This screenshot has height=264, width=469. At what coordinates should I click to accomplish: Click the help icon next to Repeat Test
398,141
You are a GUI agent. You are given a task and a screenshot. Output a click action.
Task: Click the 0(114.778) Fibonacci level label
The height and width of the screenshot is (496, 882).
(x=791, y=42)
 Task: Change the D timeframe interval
______
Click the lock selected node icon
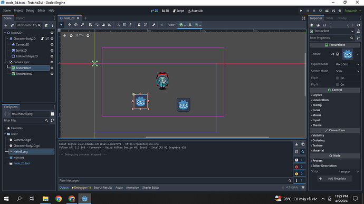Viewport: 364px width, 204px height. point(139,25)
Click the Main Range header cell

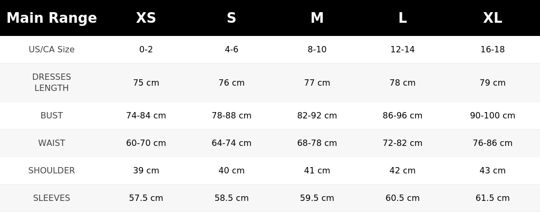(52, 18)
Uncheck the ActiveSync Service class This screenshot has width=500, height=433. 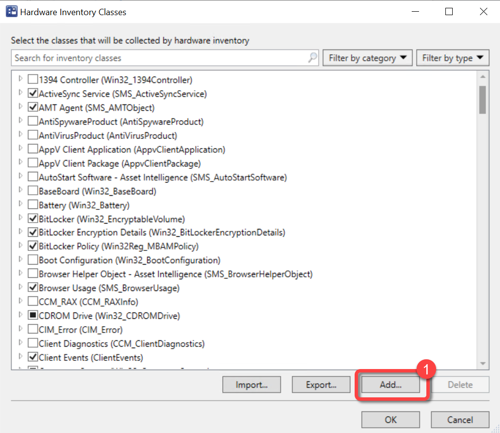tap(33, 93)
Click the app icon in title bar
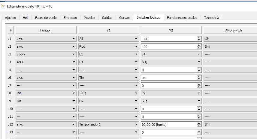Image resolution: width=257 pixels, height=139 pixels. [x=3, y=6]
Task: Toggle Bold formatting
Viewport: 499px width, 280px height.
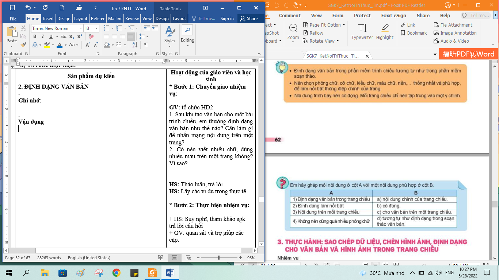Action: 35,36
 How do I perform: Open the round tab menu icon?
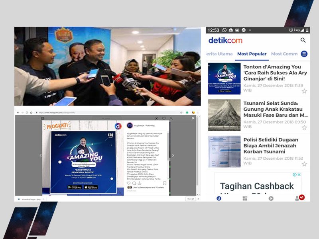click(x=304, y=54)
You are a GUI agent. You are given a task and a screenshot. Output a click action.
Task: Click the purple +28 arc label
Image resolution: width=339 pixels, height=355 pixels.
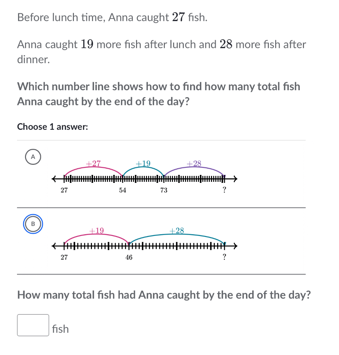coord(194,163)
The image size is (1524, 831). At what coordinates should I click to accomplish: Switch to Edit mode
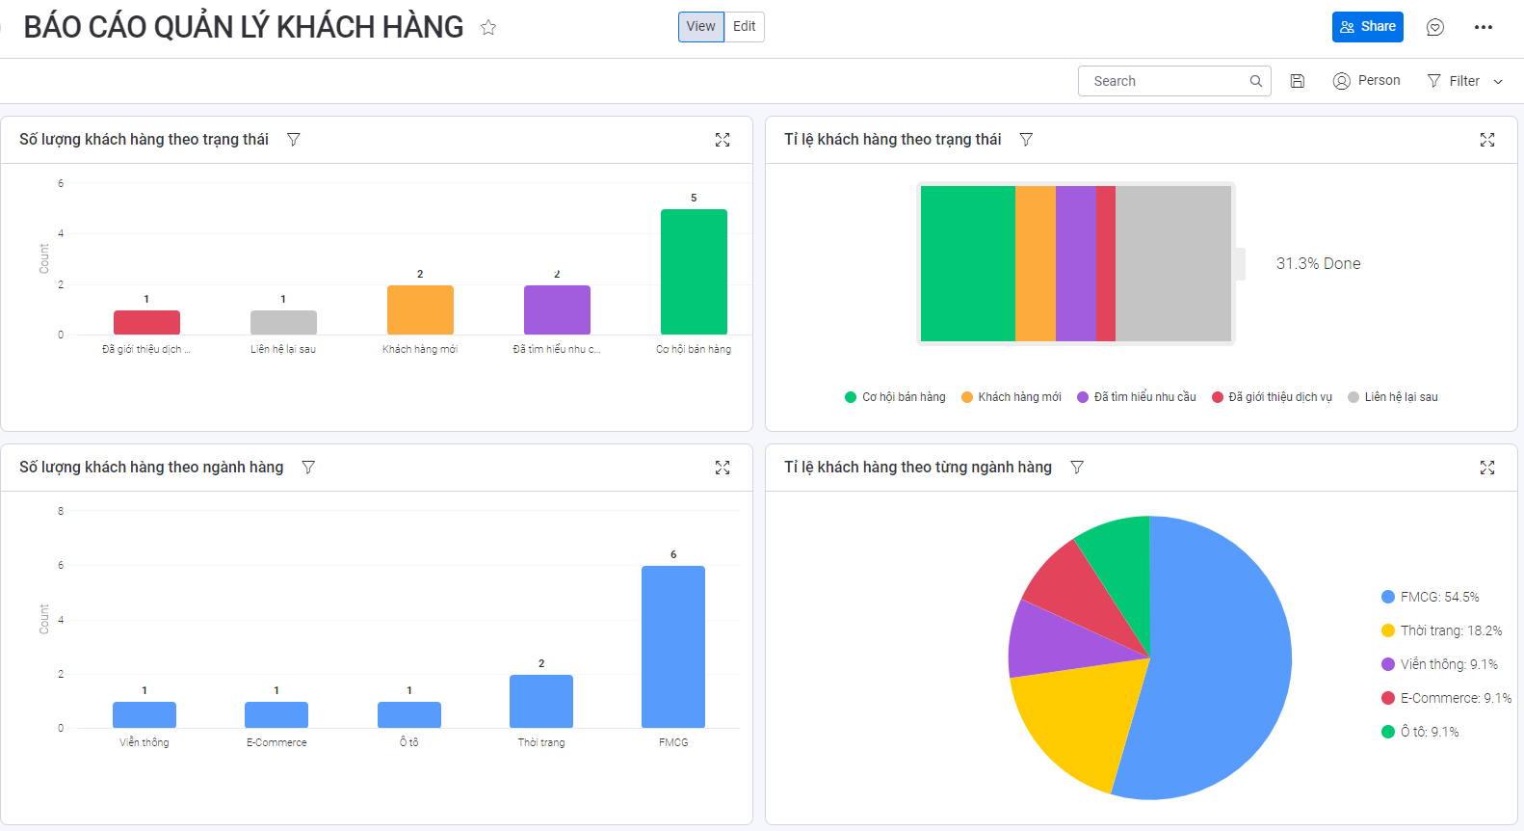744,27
______
◆ **Work item**
Given the records above, return exactly the lines starting at the line containing "This screenshot has height=264, width=469." and ending at the line containing "Task: Change the D timeframe interval", including both.

◆ **Finished exercise**
This screenshot has height=264, width=469. At what coordinates should I click to accomplish: Click the help icon next to Repeat Test
398,141
You are a GUI agent. You are given a task and a screenshot. Output a click action.
Task: Click the 0(114.778) Fibonacci level label
The height and width of the screenshot is (496, 882).
(x=791, y=42)
 Task: Change the D timeframe interval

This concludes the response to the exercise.